- What the task requires:
Format the records, from their start through the line containing "click(841, 481)", as a two-column CSV with the headers "request" and "answer". Give one row per request, with the request's text and its answer each in a single quoted field and line breaks replaced by spaces, and omit the pictures.

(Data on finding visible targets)

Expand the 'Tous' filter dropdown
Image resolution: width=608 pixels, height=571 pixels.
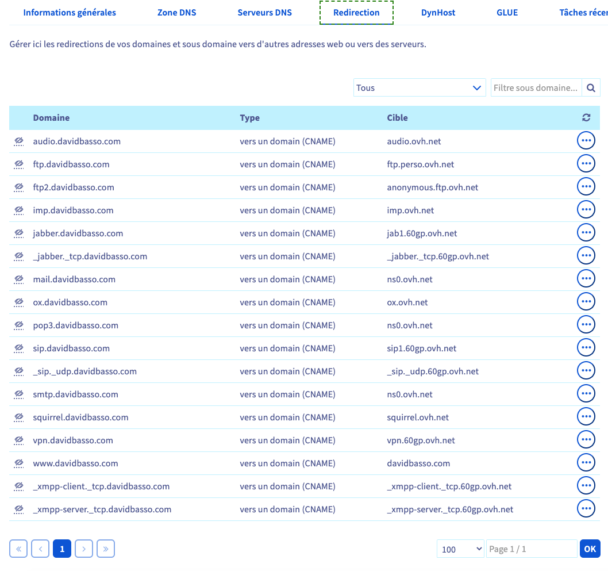[x=419, y=88]
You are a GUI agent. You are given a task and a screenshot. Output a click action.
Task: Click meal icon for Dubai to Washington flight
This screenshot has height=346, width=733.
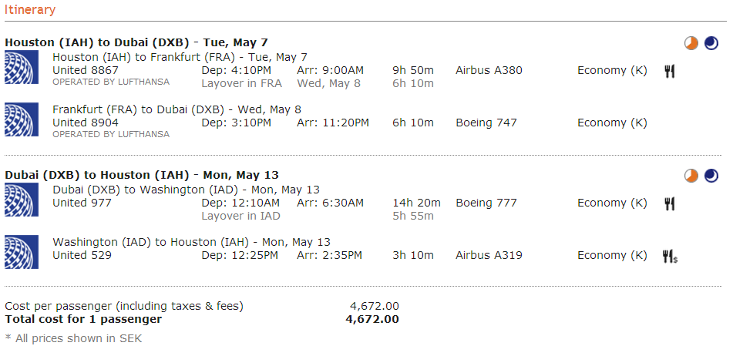tap(670, 203)
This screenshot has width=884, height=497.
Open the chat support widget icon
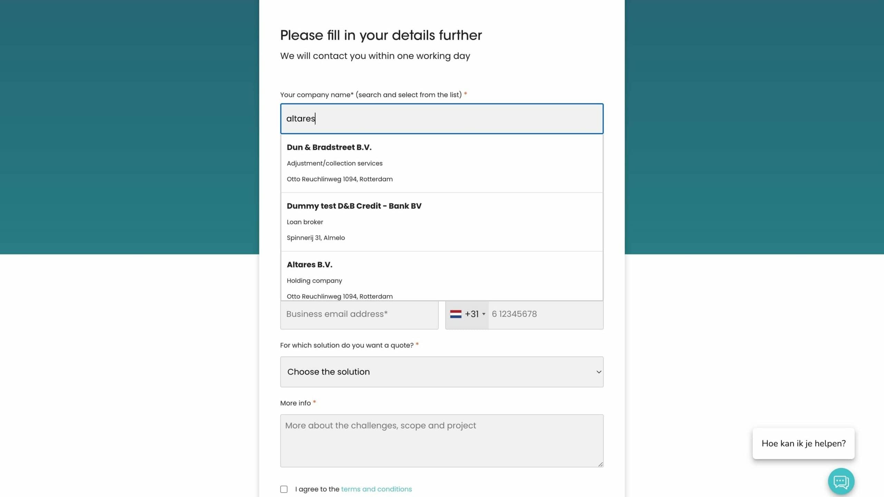click(841, 481)
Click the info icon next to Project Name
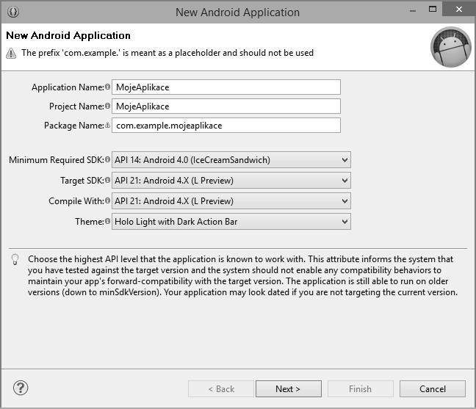The width and height of the screenshot is (476, 409). (108, 106)
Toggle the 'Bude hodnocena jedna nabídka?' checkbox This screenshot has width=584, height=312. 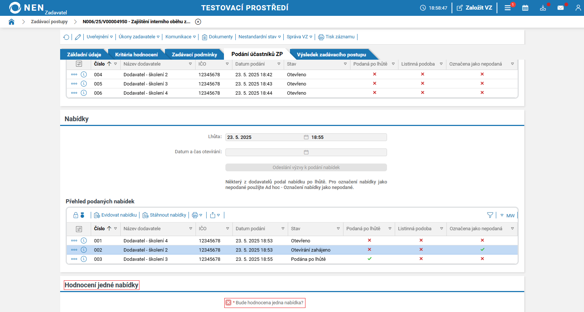click(x=228, y=303)
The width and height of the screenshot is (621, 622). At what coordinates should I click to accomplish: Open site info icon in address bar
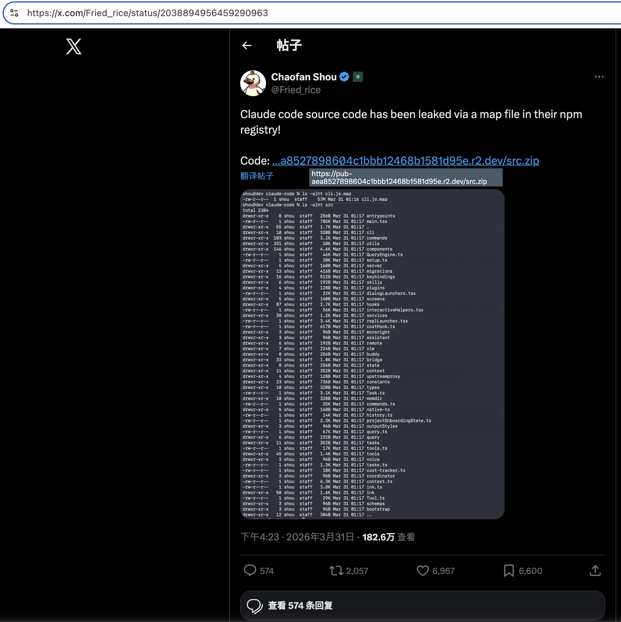[x=14, y=13]

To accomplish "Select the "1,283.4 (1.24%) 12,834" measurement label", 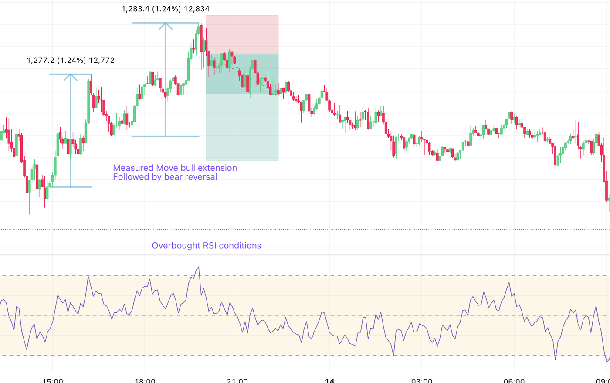I will pyautogui.click(x=166, y=9).
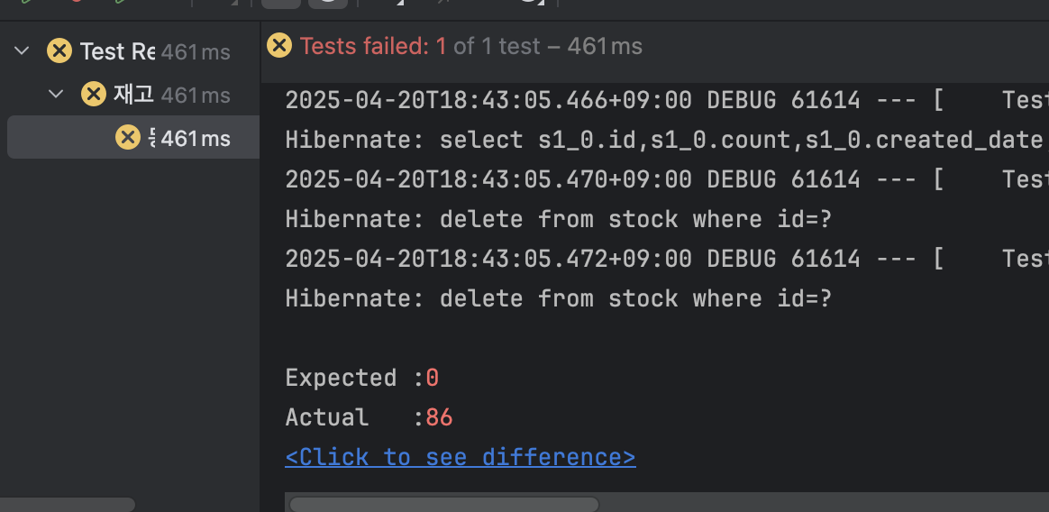Click the yellow failure icon before 'Tests failed'

(279, 45)
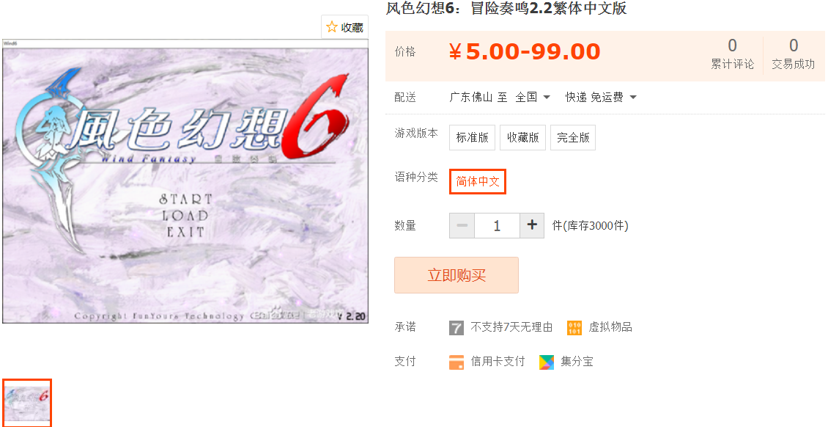
Task: Click the Jifenbao colorful icon
Action: [547, 362]
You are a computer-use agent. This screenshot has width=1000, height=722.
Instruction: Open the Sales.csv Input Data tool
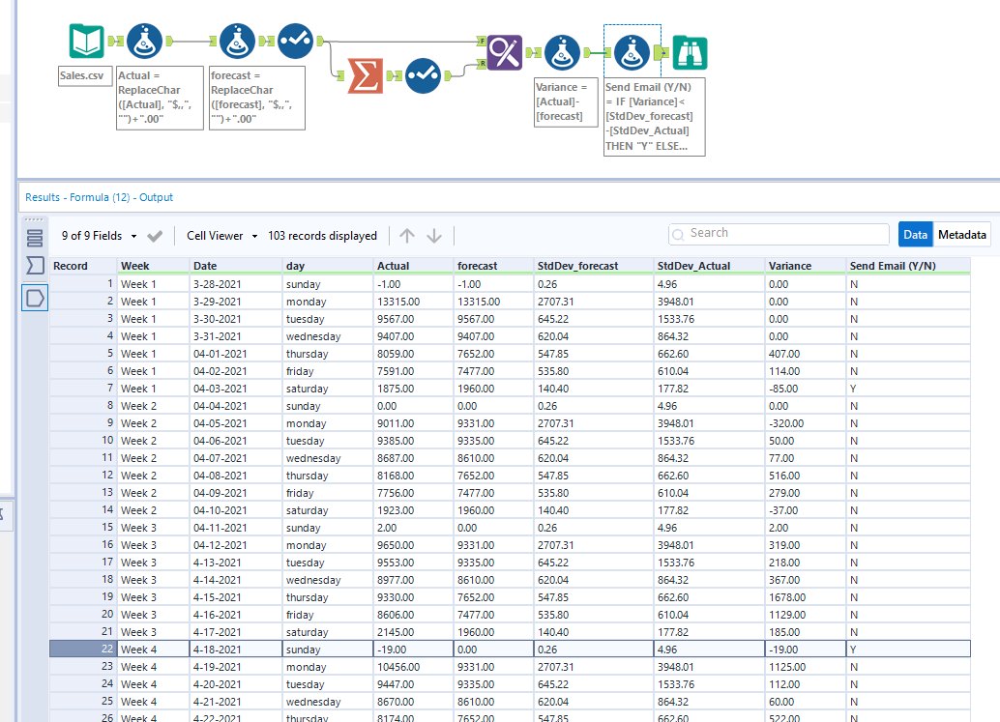[x=86, y=41]
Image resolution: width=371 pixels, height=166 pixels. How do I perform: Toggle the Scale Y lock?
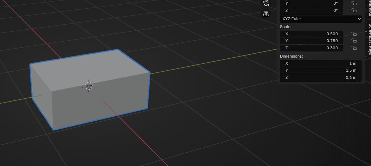tap(354, 41)
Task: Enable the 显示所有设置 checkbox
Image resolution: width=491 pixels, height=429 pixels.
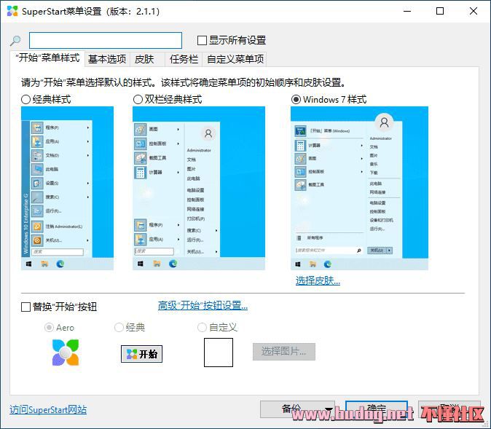Action: (x=203, y=41)
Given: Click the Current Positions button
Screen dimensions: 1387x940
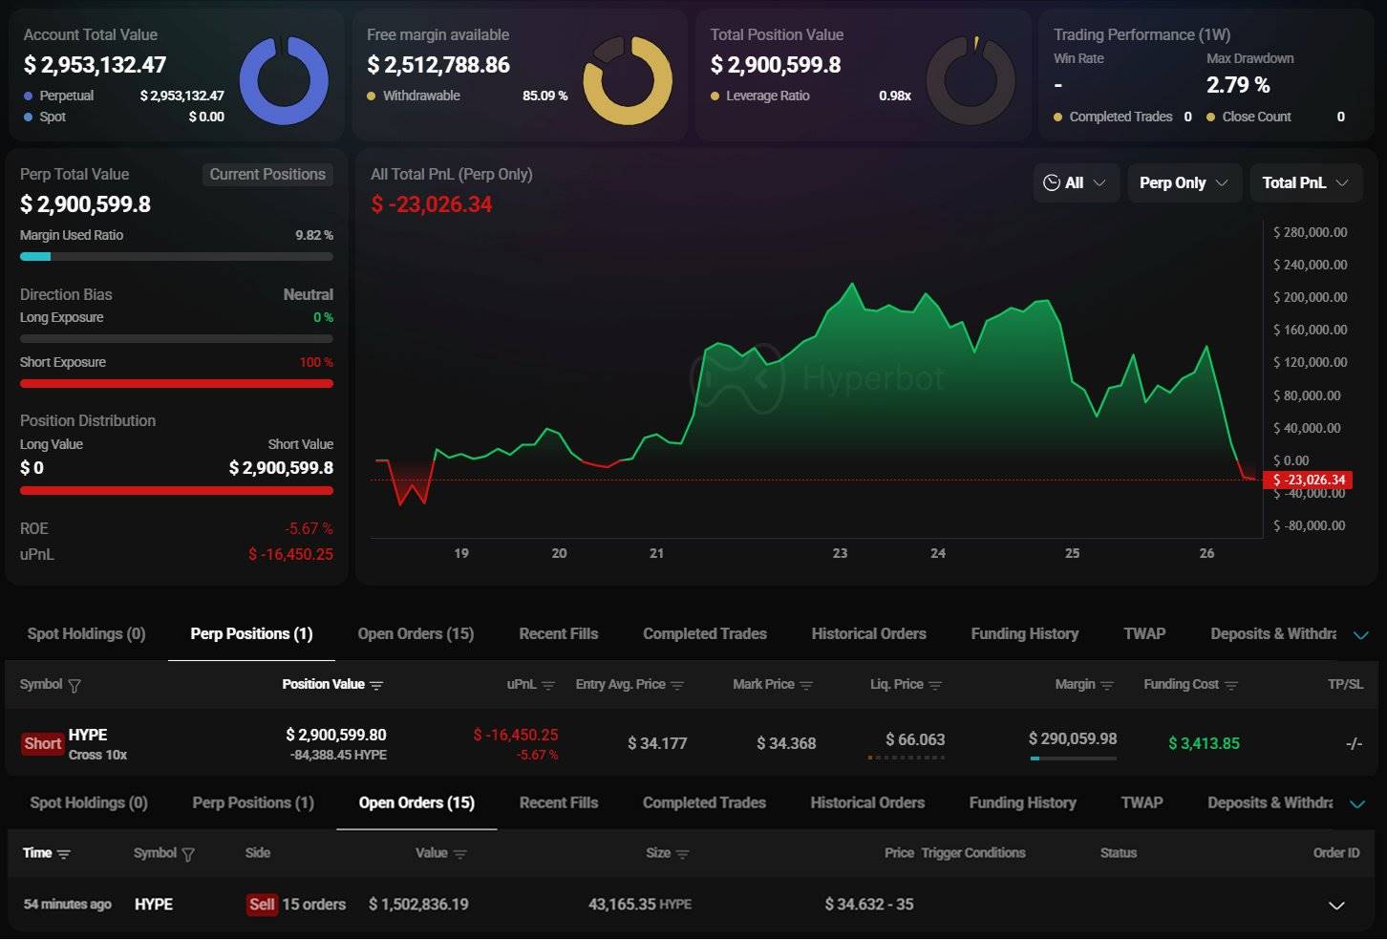Looking at the screenshot, I should (267, 175).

- Solution for this problem:
request,answer
"Expand the 'Tous' filter dropdown Image resolution: width=608 pixels, height=571 pixels.","[x=419, y=88]"
"You are a GUI agent. You are given a task and a screenshot. Output a click action. Task: Click meal icon for Dubai to Washington flight This screenshot has height=346, width=733.","tap(670, 203)"
"This screenshot has width=884, height=497. Open the chat support widget icon","click(841, 481)"